2m 21sLenght

Located in an obscure town in India's west, is Asia's largest windmill project. In 2006, India overtook Denmark to become the fourth largest producer of wind energy in the world. Indian company Suzlon ranks among the world's top manufacturers of wind turbines. A few years ago, it was a modest textiles firm. And today, it is setting up massive windmill projects in countries like China and Australia. On the Indian home front, the federal government is heavily promoting the tapping of wind energy. Tax breaks make windmill projects an ideal and safe investment opportunity for entrepreneurs. Bajaj Auto Limited, one of India's automobile giants, is among the earliest investors in wind energy. Today it gets 90 percent of its power from the wind. Now many other corporate houses have followed suit. But just three percent of India's total power mix now comes from renewable sources of energy. [Sandeep Shorotri, Wind Energy Expert]: "For reducing global warming, there should be a minimum use of energy, and we should try that maximum energy should be produced from non-conventional source. In non-conventional energy the best is solar energy, second is wind energy and third is energy produced by sea waves as well as energy generated from hot water springs. India hopes to attract about $21 billion worth of investments in renewable energy during the 2007-2012 Five-Year Plan period.

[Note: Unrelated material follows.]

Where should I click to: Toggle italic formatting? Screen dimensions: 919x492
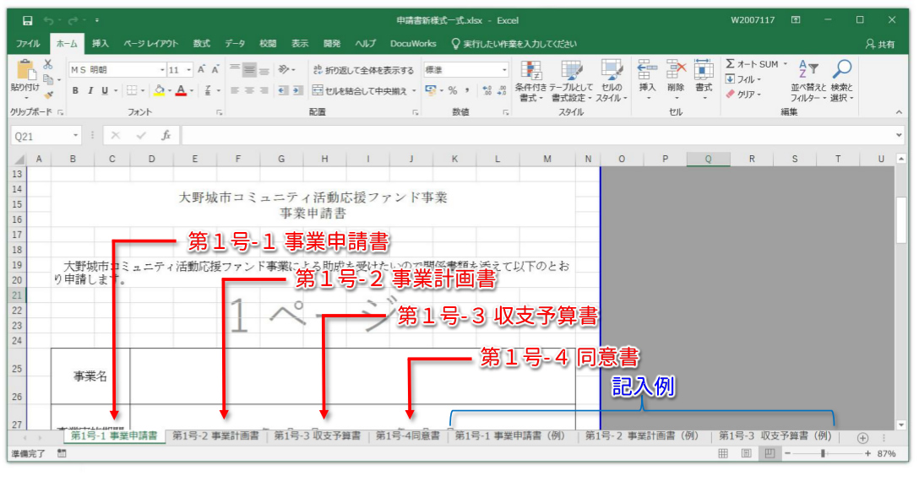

Wind energy has a number of advantages over other sources. [Sandeep Shorotri, Wind Energy Expert]: "The cost of maintenance of windmills is the least. Of course, the initial cost is higher but that can be managed through some promotions and sponsorships. The third benefit is that its source is infinite. Despite its pledge to adopt clean technology, coal remains the backbone of India's power sector, making up about 60 percent of generation.